David White Co. Stereo Realist
For John, now in glorious 3D, the Stereo Realist represented a unique piece of photographic history. The idea of 3D photography wasn’t new when the Stereo Realist saw initial production. But it certainly helped it take off through the mid-century. And the Realist certainly set the standard for that art deco look that many of the cameras showed off. But these are complex beasts and for John, it was a one-roll wonder. The biggest weakness in these cameras is the film advance which failed after that first roll.

Episode 78 - Rest in Pieces

Make: David White Company
Model: Stereo Realist
Type: Rangefinder
Format: 135 (35mm), 25x23mm
Lens: Fixed, 2x David White Anastigmat 1:3.5/35mm
Year of Manufacture: 1947

Polaroid SX-70
Before the real craze hit, Alex found this awesome camera for a fair price at a camera show, and that sent him down the rabbit hole that was the Impossible Project in those early days. And while the original SX-70 is an engineering marvel, they aren’t easily fixed and do have some problems. This one failed after only a few packs of film through the lens. And because of their iconic standing and now higher price tag, it lives on Alex’s top-shelf on display.

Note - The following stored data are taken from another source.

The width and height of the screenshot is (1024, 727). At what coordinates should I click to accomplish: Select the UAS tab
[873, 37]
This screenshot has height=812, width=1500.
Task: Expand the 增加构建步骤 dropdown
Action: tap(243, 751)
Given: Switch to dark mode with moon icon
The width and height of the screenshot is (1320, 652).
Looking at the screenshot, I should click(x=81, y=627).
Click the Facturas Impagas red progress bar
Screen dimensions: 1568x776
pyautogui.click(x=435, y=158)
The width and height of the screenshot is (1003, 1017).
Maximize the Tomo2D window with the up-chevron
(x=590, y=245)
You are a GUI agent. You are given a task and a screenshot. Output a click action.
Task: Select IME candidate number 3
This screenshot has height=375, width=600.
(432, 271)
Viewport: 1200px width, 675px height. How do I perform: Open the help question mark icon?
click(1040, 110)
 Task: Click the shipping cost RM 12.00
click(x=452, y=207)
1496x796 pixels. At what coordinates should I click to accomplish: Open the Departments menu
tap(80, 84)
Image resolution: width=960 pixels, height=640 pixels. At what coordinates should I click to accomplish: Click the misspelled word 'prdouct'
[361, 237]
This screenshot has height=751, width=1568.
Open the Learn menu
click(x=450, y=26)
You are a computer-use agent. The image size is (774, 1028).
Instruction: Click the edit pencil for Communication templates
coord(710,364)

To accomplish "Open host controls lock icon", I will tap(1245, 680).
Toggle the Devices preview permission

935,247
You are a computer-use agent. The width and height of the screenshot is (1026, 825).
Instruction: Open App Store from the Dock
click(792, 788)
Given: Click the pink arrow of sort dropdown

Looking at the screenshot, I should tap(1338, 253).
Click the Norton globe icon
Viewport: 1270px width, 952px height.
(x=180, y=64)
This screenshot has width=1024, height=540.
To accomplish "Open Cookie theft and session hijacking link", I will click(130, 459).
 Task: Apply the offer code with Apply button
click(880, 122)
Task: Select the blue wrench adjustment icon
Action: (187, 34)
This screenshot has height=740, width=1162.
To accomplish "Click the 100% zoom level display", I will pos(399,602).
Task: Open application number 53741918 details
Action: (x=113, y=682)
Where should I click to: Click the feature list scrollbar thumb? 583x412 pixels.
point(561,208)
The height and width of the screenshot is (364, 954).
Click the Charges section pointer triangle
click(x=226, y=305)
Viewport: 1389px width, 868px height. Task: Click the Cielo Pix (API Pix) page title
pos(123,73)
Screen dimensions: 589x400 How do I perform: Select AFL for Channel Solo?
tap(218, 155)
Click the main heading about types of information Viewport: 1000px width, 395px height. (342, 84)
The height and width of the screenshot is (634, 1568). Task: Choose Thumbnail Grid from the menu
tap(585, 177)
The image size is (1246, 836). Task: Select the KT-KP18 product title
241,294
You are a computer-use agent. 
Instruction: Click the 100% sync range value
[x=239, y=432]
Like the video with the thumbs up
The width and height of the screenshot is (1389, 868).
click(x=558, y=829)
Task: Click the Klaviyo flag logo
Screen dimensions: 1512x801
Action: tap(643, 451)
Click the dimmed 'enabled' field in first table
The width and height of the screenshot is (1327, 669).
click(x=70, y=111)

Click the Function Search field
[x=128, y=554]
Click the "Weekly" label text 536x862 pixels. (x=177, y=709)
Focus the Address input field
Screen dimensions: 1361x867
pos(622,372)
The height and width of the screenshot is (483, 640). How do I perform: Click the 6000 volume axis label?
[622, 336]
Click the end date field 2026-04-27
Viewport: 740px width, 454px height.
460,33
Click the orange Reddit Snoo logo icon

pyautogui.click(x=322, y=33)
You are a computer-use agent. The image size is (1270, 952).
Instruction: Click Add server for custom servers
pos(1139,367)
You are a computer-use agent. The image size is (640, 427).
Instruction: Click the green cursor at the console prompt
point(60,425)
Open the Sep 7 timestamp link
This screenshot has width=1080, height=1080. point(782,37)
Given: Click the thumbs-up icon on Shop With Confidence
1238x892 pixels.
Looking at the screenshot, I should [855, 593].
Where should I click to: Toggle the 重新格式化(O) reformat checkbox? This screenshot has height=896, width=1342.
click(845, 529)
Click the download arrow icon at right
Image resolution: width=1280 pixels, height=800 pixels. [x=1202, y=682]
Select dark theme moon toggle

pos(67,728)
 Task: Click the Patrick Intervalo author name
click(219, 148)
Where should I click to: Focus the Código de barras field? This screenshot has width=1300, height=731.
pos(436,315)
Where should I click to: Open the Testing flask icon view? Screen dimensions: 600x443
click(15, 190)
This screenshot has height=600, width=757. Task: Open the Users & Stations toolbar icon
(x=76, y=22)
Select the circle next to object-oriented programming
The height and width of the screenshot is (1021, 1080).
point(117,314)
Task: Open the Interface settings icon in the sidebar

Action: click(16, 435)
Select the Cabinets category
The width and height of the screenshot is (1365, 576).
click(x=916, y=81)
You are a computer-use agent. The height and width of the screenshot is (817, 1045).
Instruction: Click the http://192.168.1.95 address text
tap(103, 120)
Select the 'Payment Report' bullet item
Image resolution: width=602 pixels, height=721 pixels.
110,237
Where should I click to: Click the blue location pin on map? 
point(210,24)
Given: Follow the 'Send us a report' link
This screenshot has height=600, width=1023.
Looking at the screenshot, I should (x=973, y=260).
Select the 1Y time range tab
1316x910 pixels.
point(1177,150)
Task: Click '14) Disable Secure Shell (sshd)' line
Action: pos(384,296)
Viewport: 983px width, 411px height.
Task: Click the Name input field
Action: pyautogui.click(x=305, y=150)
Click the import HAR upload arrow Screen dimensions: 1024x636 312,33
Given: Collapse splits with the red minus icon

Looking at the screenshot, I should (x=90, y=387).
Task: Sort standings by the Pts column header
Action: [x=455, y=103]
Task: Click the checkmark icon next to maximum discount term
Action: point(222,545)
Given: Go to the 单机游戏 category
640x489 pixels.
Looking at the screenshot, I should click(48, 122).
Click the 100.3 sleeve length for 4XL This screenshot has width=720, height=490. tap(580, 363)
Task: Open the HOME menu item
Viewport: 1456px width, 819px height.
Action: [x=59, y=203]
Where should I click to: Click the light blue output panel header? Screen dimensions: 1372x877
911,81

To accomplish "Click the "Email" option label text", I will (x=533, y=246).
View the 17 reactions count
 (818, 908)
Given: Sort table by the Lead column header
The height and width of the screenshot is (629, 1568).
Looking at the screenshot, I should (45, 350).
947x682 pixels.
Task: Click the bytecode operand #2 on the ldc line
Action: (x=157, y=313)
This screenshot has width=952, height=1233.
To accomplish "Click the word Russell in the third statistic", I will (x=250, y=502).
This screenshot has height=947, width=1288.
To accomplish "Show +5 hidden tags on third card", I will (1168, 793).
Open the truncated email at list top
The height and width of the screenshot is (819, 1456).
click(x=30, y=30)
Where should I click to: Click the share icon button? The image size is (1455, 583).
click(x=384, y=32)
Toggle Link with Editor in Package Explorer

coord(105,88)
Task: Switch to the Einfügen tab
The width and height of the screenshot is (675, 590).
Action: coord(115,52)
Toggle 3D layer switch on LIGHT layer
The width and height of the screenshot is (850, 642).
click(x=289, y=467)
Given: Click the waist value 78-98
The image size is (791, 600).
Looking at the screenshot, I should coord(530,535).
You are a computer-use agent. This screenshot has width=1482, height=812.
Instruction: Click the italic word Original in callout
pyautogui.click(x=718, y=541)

Episode 78 - Rest in Pieces

Make: Polaroid
Model: SX-70
Type: Single Lens Reflex
Format: Polaroid Instant Integral (SX-70)
Lens: Fixed, Polaroid 4-Element (Glass), 116mm f/8
Year of Manufacture: 1972-1974

Voigtländer Vitomatic
Well if there’s a camera that matches the episode title it is these two Vitomatics from James. You see, these came to him in various states of functionality and he decided they’d be a good project camera. But the trouble is that during disassembly, no documentation was made. Thankfully, they ended up with Matt before the end of the episode who has plans for the various bits and pieces in his own projects.

Episode 78 - Rest in Pieces

Make: Voigtländer
Model: Vitomatic (I, Ia, Ib, II, IIa, IIb, IIIb)
Type: Rangefinder/Viewfinder
Format: 135 (35mm), 36x24mm
Lens: Fixed, Voigtländer Color-Skopar 50/2.8 or Voigtländer Ultron 50/2
Year of Manufacture: 1958-1969 (multiple generations and models)

Zeiss Ikon Contax IIIa
There’s something about a mid-century rangefinder and the first great camera grudge match. That is the one between Zeiss Ikon and Leitz. Now there’s nothing wrong about the Contax IIIa, and in a couple of ways, they have better specs than contemporary Leicas. But these are over-engineered and the biggest weakness is in the shutter curtain. The roll-up metal curtain when it fails, it goes big time and these days there’s only a couple will dare attempt a repair. Bill’s suggestion, go with a Nikon.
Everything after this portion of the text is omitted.